The Apple Tree on the Abandoned Railroad Line
High Five Art Gallery
Barrle-Nassau, The Netherlands
Opening reception Sunday, July 9 from 3-6pm
Gallery hours, Saturday and Sunday from 1-6 and by appointment
While artists-in-residence in 2018, in the small town of Assens in Denmark on the island of Funen, the artists couple, Elin Noble and Lasse Antonsen, became aware of an abandoned railroad line running between the towns of Assens and Tommerup, a distance of approximately 30 kilometers.
The rail line was built in 1884 and carried passenger trains until 1966. Until 1993 it still carried freight trains, but after that it was abandoned.

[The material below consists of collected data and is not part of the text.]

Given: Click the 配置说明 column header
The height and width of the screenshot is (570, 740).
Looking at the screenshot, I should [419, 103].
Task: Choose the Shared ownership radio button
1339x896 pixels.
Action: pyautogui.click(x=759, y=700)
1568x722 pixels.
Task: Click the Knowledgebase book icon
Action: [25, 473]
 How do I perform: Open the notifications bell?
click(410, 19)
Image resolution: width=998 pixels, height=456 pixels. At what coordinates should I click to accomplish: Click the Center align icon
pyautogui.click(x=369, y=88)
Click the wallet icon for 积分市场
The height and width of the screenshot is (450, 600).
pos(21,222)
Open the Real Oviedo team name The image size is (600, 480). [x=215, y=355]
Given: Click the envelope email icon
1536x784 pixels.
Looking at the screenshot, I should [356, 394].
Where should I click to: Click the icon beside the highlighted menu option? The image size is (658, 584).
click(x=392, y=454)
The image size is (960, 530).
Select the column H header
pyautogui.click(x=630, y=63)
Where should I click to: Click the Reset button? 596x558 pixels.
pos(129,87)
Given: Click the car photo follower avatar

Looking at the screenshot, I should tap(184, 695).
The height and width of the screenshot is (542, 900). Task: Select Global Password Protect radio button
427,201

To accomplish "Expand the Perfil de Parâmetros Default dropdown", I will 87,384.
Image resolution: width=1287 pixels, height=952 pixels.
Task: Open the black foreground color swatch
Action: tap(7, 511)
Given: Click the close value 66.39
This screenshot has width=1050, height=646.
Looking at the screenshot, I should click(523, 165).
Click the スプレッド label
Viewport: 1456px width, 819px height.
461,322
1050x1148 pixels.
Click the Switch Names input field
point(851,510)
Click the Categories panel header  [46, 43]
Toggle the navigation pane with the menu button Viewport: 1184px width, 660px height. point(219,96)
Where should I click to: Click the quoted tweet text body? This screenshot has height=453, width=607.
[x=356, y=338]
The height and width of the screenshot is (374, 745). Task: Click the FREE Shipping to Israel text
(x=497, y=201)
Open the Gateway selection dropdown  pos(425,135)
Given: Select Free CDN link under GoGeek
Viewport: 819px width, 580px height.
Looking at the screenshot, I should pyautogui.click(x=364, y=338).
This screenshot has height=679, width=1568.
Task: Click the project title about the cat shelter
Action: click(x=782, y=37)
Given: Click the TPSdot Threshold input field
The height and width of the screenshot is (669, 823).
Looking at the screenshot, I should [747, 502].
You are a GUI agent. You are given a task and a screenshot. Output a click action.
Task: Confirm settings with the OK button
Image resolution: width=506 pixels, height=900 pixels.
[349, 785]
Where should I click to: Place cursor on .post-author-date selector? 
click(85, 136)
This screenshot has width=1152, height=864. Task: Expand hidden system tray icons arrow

The island of Funen is apple country and home to well-known varieties. People enjoy eating them, and while traveling by train, the core would often be thrown out the window. While the train line was active, brush and growth next to the tracks would regularly be cleared, but after the tracks were abandoned, trees were allowed to grow freely, resulting in what is now many mature apple trees.
Well known varieties of apples are always grafted, in other words, each tree is a clone of the original variety. The five seeds contained in each apple are always different and will not produce an apple tree like the apple they came from.
Antonsen and Noble found a large tree with astringent apples, which for Elin Noble - who is a dyer - indicated the presence of tannins. She knew the leaves contained flavonoids, a yellow dye. The artists then collected apples, leaves and twigs from the tree, and Elin began to dye silk, linen, ramie, and cotton cloth, resulting in a large variety of yellow and golden colors.
The artists decided - in what was to be their first collaboration - to create works of art based on the format of a test strip, a small strip of cloth partially dipped into a dye bath in order to get a sense of color and concentration. For the artwork itself, much larger sections of rectangular cloth were used. One end of the cloth, and sometimes both ends, were submerged in either an iron solution, resulting in a rich range of black, dark gray and green, or in a titanium solution for a variety of orange colors.
Most of the work on display is created out of transparent silk organza. All the rectangular pieces of cloth were allowed to overlap in a minimalist and repeated pattern, resulting in an optical blending of deeper and richer colors.
Antonsen and Noble see their work as a search for beauty, and as an homage to the endless variety of color and light found in nature.